= Text passage =
I am looking for the ACTUAL WORKING CODE(not snippets) that will generate this output:

5/3 addition 3/2 = 19/6
5/3 subtraction 3/2 = 1/6
5/3 multiplication 3/2 = 5/2
5/3 division 3/2 = 10/9

5/3 is:
         != 3/2
         != 3/2

 This is what I have so far.  Please incorporate this format if you can.  Please Advise.  Del

// rational.h

#ifndef RATIONAL_H
#define RATIONAL_H

class RationalNumber {

public:

   RationalNumber(int=0, int=1);
   RationalNumber add(const RationalNumber &);
   RationalNumber sub(const RationalNumber &);
   RationalNumber mul(const RationalNumber &);
   RationalNumber div(const RationalNumber &);

   bool equal(const RationalNumber &) const;
   bool notEqual(const RationalNumber &) const;
   void printRational() const;
   
private:

   int numerator;
   int denominator;

};

#endif

// rational.cpp

#include <iostream>

using namespace std;

#include "rational.h"

RationalNumber::RationalNumber(int n, int d)
{

   numerator = n;
   denominator = d;

}

RationalNumber RationalNumber::add(const RationalNumber &a)
{

   RationalNumber t;

   t.numerator = a.numerator * denominator;
   t.numerator += a.denominator * numerator;
   t.denominator = a.denominator * denominator;

   return t;

}

RationalNumber RationalNumber::sub(const RationalNumber &s)

= Problem 1 =
Reproduce the entries from the line containing "You are a GUI" through the end of the entries, both included, along with their requests. Multiply every coordinate in the answers by 1.3 and round to whole numbers, rounding halves up. Leave the pictures out.
= Problem 2 =
Proceed with the forum post about the C++ rational number class from where it stops.
The forum post about rational number code has nothing to do with the entries that follow it.

= Supplied records =
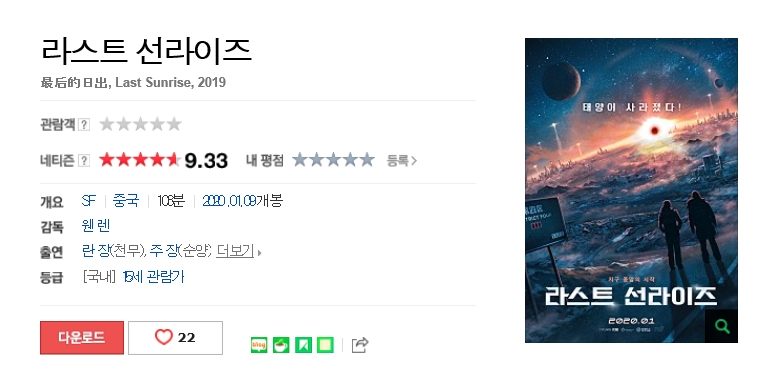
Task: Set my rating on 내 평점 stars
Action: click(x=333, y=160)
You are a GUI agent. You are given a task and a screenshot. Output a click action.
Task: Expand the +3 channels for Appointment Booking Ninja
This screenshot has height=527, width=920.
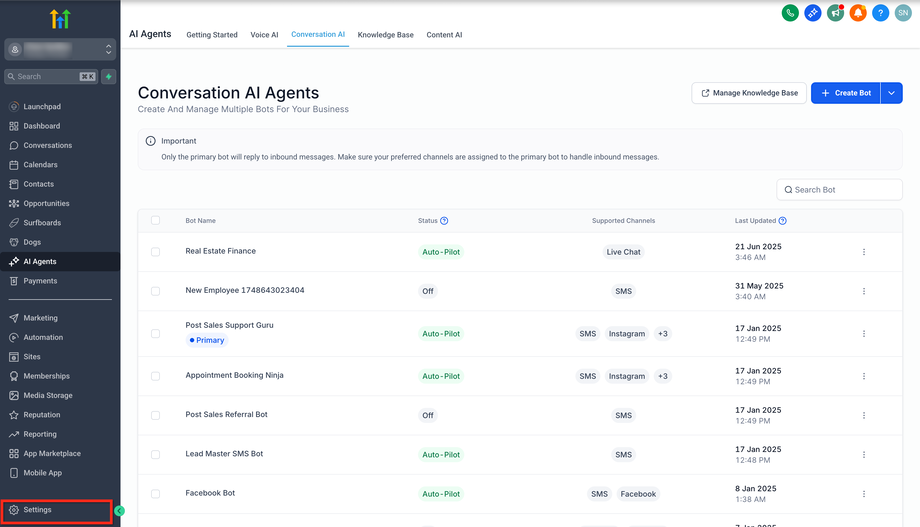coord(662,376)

= Result 1 =
You are a GUI agent. You are given a task and a screenshot. Output a click action.
Task: Expand the +3 channels for Appointment Booking Ninja
This screenshot has height=527, width=920.
coord(861,489)

= Result 2 =
{

   RationalNumber t;

   t.numerator = s.denominator * numerator;
   t.numerator -= denominator * s.numerator;
   t.denominator = s.denominator * denominator;

   return t;

}

RationalNumber RationalNumber::mul(const RationalNumber &m)
{

   RationalNumber t;

   t.numerator = m.numerator * numerator;
   t.denominator = m.denominator * denominator;
      
   return t;

}

RationalNumber RationalNumber::div(const RationalNumber &v)
{

   RationalNumber t;

   t.numerator = v.denominator * numerator;
   t.denominator = denominator * v.numerator;

   return t;

}

void RationalNumber::printRational() const
{

   if(denominator == 0)
     cout << "\nDivide by zero error!!!\n";

   else
      if(numerator == 0)
         cout << 0;
      else
         cout << numerator << '/' << denominator;

}

bool RationalNumber::equal(const RationalNumber &e) const
{

   ...................................................

}

bool RationalNumber::notEqual(const RationalNumber &n) const
{

   ...................................................

}

// rational_driver.cpp

#include <iostream>

using namespace std;

#include "rational.h"

int main()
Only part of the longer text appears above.